THE PROBLEM
Nothing but an exact copy of the records is expected here.

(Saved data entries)
== Segment start ==

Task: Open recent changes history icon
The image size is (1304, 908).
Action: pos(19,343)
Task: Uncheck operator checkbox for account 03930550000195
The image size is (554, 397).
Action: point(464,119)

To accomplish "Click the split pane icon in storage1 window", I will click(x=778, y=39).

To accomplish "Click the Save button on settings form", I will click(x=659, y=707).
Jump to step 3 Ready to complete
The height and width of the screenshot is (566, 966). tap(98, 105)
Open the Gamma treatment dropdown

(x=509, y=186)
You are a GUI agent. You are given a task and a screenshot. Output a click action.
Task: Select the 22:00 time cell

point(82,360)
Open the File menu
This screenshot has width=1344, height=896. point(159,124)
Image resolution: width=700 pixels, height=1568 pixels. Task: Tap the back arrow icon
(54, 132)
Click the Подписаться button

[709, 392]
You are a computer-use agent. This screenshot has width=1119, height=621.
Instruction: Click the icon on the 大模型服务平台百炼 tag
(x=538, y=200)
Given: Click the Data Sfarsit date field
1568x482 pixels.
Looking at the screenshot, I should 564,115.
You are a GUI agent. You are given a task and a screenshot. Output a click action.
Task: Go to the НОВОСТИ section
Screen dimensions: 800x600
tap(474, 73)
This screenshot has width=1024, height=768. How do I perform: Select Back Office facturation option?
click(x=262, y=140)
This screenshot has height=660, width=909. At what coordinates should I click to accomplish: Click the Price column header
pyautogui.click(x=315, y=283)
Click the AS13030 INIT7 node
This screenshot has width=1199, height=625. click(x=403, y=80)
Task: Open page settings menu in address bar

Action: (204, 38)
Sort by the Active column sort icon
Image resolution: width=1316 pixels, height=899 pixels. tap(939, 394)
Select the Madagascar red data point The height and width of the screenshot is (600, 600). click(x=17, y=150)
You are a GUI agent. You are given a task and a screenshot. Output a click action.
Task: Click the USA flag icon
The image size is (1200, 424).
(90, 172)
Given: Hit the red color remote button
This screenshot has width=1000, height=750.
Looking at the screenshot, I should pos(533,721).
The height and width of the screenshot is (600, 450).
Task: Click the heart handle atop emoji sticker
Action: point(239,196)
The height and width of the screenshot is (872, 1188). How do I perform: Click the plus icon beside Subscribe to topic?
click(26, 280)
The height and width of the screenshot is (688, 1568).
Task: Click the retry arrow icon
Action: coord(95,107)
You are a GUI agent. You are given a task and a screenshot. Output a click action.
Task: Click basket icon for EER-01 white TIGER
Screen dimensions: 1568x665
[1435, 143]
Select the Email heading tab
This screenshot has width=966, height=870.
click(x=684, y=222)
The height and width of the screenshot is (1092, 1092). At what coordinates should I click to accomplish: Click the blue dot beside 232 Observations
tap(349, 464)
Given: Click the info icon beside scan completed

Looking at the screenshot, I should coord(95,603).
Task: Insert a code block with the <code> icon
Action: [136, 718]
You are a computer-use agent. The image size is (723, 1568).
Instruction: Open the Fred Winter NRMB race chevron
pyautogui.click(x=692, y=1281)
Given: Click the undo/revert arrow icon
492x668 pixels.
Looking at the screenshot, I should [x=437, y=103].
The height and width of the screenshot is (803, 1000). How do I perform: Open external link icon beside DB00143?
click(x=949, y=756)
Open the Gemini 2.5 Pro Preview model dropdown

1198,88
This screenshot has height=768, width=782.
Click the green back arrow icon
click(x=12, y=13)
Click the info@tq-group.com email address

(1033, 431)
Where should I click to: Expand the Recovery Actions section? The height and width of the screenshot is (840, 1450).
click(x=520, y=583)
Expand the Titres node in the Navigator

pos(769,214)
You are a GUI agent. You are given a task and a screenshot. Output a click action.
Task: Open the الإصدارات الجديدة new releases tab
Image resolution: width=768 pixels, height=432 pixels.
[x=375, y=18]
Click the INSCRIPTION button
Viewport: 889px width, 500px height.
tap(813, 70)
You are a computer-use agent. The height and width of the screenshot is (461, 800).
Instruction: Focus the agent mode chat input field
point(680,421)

== Segment end ==

RESULT
Task: Open recent changes history icon
The image size is (1304, 908).
Action: pos(19,343)
Task: Uncheck operator checkbox for account 03930550000195
The image size is (554, 397).
Action: point(464,119)

To accomplish "Click the split pane icon in storage1 window", I will click(x=778, y=39).

To accomplish "Click the Save button on settings form", I will click(x=659, y=707).
Jump to step 3 Ready to complete
The height and width of the screenshot is (566, 966). tap(98, 105)
Open the Gamma treatment dropdown

(x=509, y=186)
You are a GUI agent. You are given a task and a screenshot. Output a click action.
Task: Select the 22:00 time cell

point(82,360)
Open the File menu
This screenshot has width=1344, height=896. point(159,124)
Image resolution: width=700 pixels, height=1568 pixels. Task: Tap the back arrow icon
(54, 132)
Click the Подписаться button

[709, 392]
You are a computer-use agent. This screenshot has width=1119, height=621.
Instruction: Click the icon on the 大模型服务平台百炼 tag
(x=538, y=200)
Given: Click the Data Sfarsit date field
1568x482 pixels.
Looking at the screenshot, I should 564,115.
You are a GUI agent. You are given a task and a screenshot. Output a click action.
Task: Go to the НОВОСТИ section
Screen dimensions: 800x600
tap(474, 73)
This screenshot has width=1024, height=768. How do I perform: Select Back Office facturation option?
click(x=262, y=140)
This screenshot has height=660, width=909. At what coordinates should I click to accomplish: Click the Price column header
pyautogui.click(x=315, y=283)
Click the AS13030 INIT7 node
This screenshot has width=1199, height=625. click(x=403, y=80)
Task: Open page settings menu in address bar

Action: (204, 38)
Sort by the Active column sort icon
Image resolution: width=1316 pixels, height=899 pixels. tap(939, 394)
Select the Madagascar red data point The height and width of the screenshot is (600, 600). click(x=17, y=150)
You are a GUI agent. You are given a task and a screenshot. Output a click action.
Task: Click the USA flag icon
The image size is (1200, 424).
(90, 172)
Given: Hit the red color remote button
This screenshot has width=1000, height=750.
Looking at the screenshot, I should pos(533,721).
The height and width of the screenshot is (600, 450).
Task: Click the heart handle atop emoji sticker
Action: point(239,196)
The height and width of the screenshot is (872, 1188). How do I perform: Click the plus icon beside Subscribe to topic?
click(26, 280)
The height and width of the screenshot is (688, 1568).
Task: Click the retry arrow icon
Action: coord(95,107)
You are a GUI agent. You are given a task and a screenshot. Output a click action.
Task: Click basket icon for EER-01 white TIGER
Screen dimensions: 1568x665
[1435, 143]
Select the Email heading tab
This screenshot has width=966, height=870.
click(x=684, y=222)
The height and width of the screenshot is (1092, 1092). At what coordinates should I click to accomplish: Click the blue dot beside 232 Observations
tap(349, 464)
Given: Click the info icon beside scan completed

Looking at the screenshot, I should coord(95,603).
Task: Insert a code block with the <code> icon
Action: [136, 718]
You are a computer-use agent. The image size is (723, 1568).
Instruction: Open the Fred Winter NRMB race chevron
pyautogui.click(x=692, y=1281)
Given: Click the undo/revert arrow icon
492x668 pixels.
Looking at the screenshot, I should [x=437, y=103].
The height and width of the screenshot is (803, 1000). How do I perform: Open external link icon beside DB00143?
click(x=949, y=756)
Open the Gemini 2.5 Pro Preview model dropdown

1198,88
This screenshot has height=768, width=782.
Click the green back arrow icon
click(x=12, y=13)
Click the info@tq-group.com email address

(1033, 431)
Where should I click to: Expand the Recovery Actions section? The height and width of the screenshot is (840, 1450).
click(x=520, y=583)
Expand the Titres node in the Navigator

pos(769,214)
You are a GUI agent. You are given a task and a screenshot. Output a click action.
Task: Open the الإصدارات الجديدة new releases tab
Image resolution: width=768 pixels, height=432 pixels.
[x=375, y=18]
Click the INSCRIPTION button
Viewport: 889px width, 500px height.
tap(813, 70)
You are a computer-use agent. The height and width of the screenshot is (461, 800).
Instruction: Focus the agent mode chat input field
point(680,421)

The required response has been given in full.